◆ DOCUMENT SECTION ◆
One example is the Make Strides Against Breast Cancer Walk, a fund-raiser that takes place in October. Price Chopper is a flagship sponsor of the Making Strides Against Breast Cancer Walks in Syracuse, Albany, Utica and Binghamton, N.Y., and encourages its employees to get involved and participate in that event. The chain creates a promotional campaign to support the walk that also recruits its shoppers to take part - last year's theme was "Don't let her walk alone."
Participation in the walk in areas where Price Chopper has been a sponsor has increased more than 50%, Mona Golub said.
"The turnout from our associates in our stores has been tremendous, especially in stores where we have [breast-cancer] survivors," she said.
In many of its charitable activities, Price Chopper goes well beyond making donations, often providing flowers, plates and napkins for fund-raisers and helping provide publicity.
Although its work with the Red Cross has generated millions of dollars in donations for disaster relief, Price Chopper also provides support for other Red Cross fund-raising activities.
"They are one of the companies that has been right there from the beginning," said Conley of the Red Cross. "They work with us annually on our Hometown Heroes program, they contributed significantly toward a transportation program for the elderly, and whenever we have bad fires, they are always there to help."
Price Chopper is a partner with local TV station WNYT in the Red Cross "Your Help Counts" program, which swiftly establishes collection points for cash contributions at Price Chopper stores after major disasters and creates public awareness for the program.
Through their customers' donations, they raised more than $388,000 following Hurricane Katrina, Conley said, and the Golub Foundation gave another $50,000. That followed totals of "close to a quarter million dollars" raised following the 2004 tsunami in Southeast Asia and "close to half a million" raised following 9/11.
Another example of the multifaceted support Price Chopper provides for local charities is its work with Wildwood Programs, Schenectady, which provides services for people with developmental disabilities and autism.
The organization not only receives fund-raising assistance and cash donations from Price Chopper - its school is named after the Golubs - but it also places people who are under its care in jobs at the chain's supermarkets.
"They are a constant source of employment for us," said Mary Ann D. Allen, executive director, Wildwood Programs. "They allow their stores to be used as a training ground for some of our students who are getting out of school. We've written a number of collaborative grants in which Price Chopper has agreed to provide the employment opportunities if Wildwood can provide the staff and the job coaches."
In addition, when Wildwood wanted some shopping carts for a social-skills training program in which people with developmental disabilities learn how to shop for their own food, Price Chopper provided them.

◆ DATA FOR ANALYSIS ◆
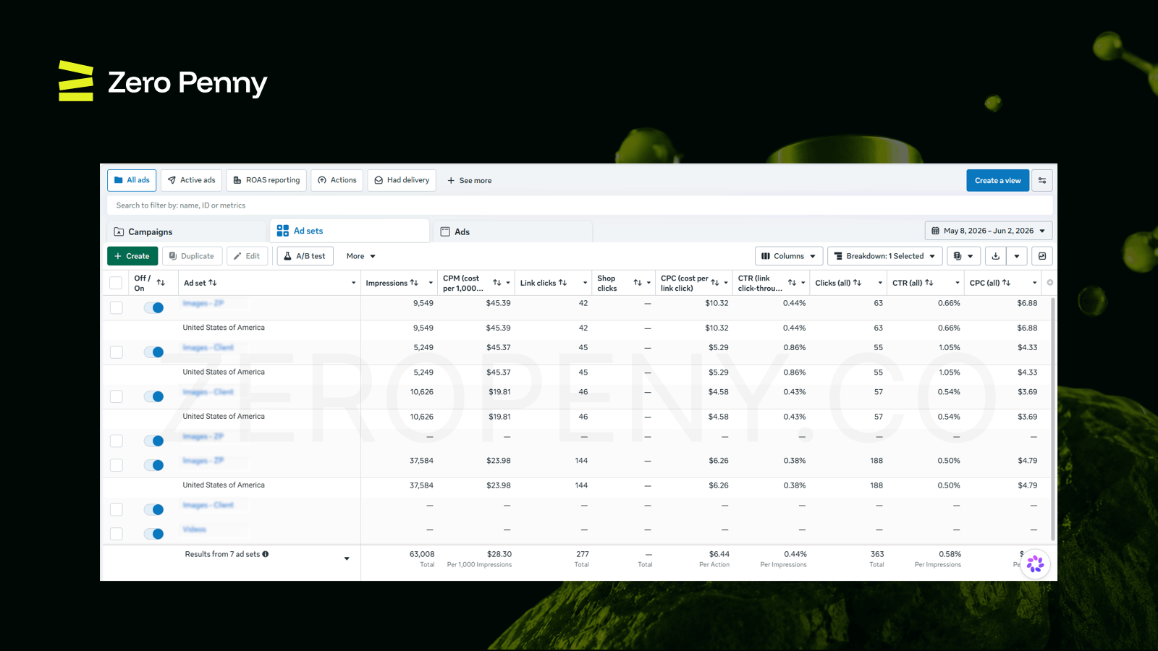Open the Breakdown: 1 Selected dropdown
The height and width of the screenshot is (651, 1158).
(885, 256)
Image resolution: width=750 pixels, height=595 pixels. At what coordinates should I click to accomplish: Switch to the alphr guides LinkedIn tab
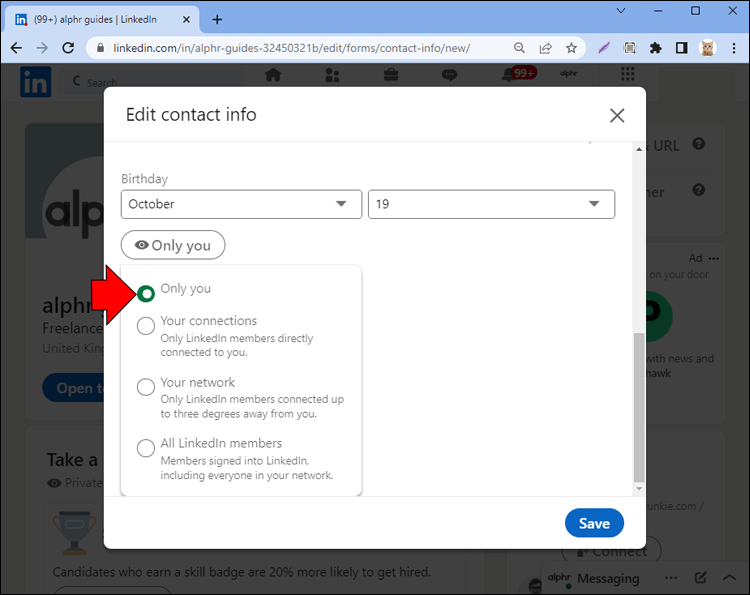(95, 19)
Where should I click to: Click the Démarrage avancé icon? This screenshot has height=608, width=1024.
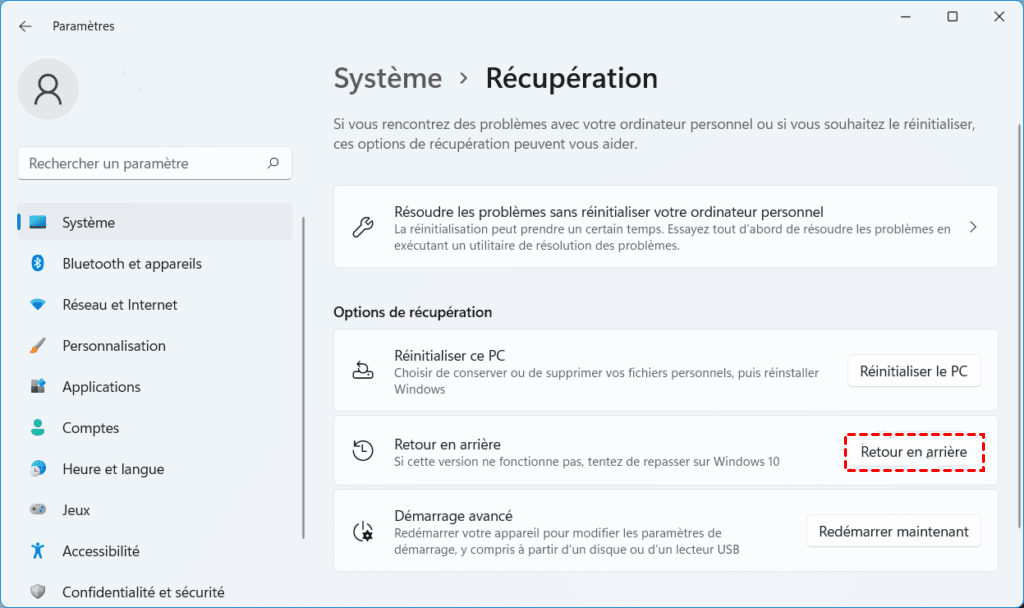pyautogui.click(x=363, y=531)
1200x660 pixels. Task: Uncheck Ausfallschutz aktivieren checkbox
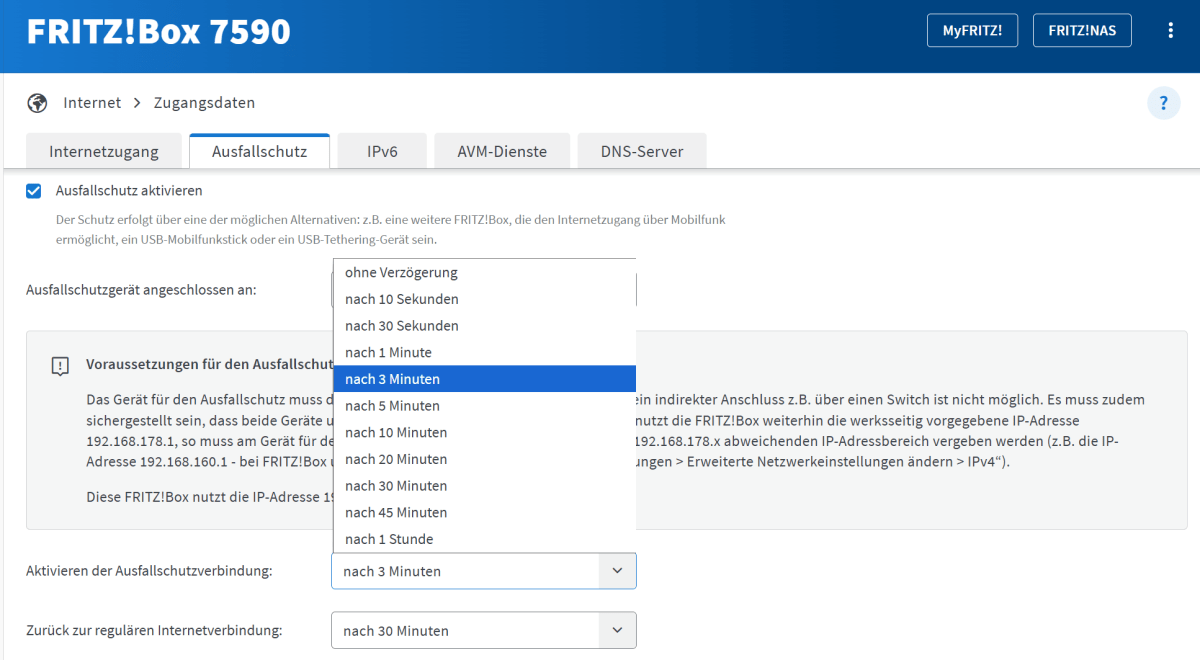pyautogui.click(x=34, y=190)
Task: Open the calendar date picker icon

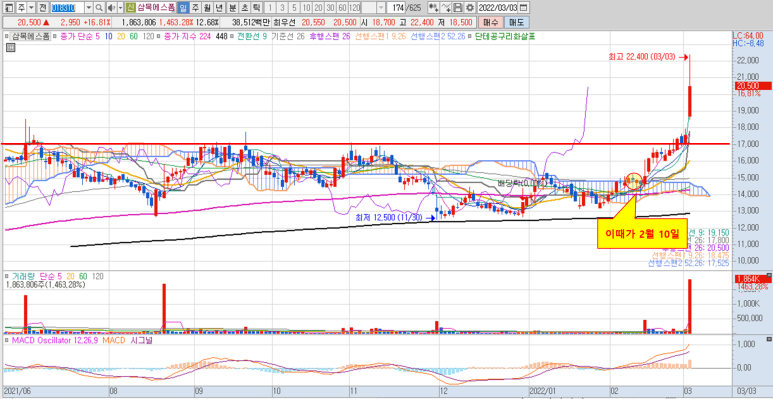Action: coord(523,8)
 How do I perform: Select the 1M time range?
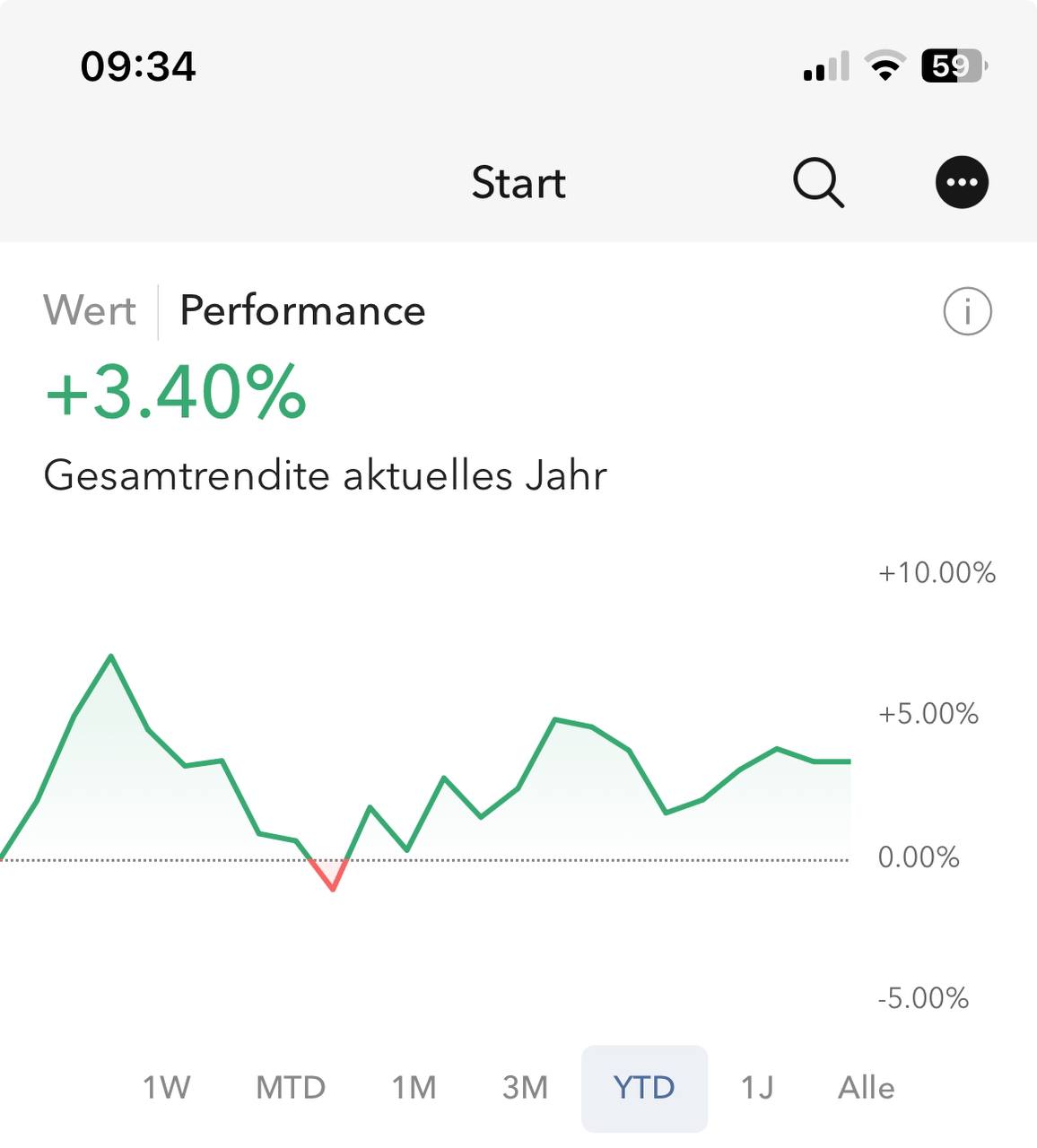(414, 1088)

◆ TASK PROMPT ◆
In the passage on Price Chopper's charitable work, take the section that opens with the words "Another example of" and closes with "the chain's supermarkets.", and write it out again with "Price Chopper" replaced by "Golub".

◆ ANSWER SPACE ◆
Another example of the multifaceted support Golub provides for local charities is its work with Wildwood Programs, Schenectady, which provides services for people with developmental disabilities and autism.
The organization not only receives fund-raising assistance and cash donations from Golub - its school is named after the Golubs - but it also places people who are under its care in jobs at the chain's supermarkets.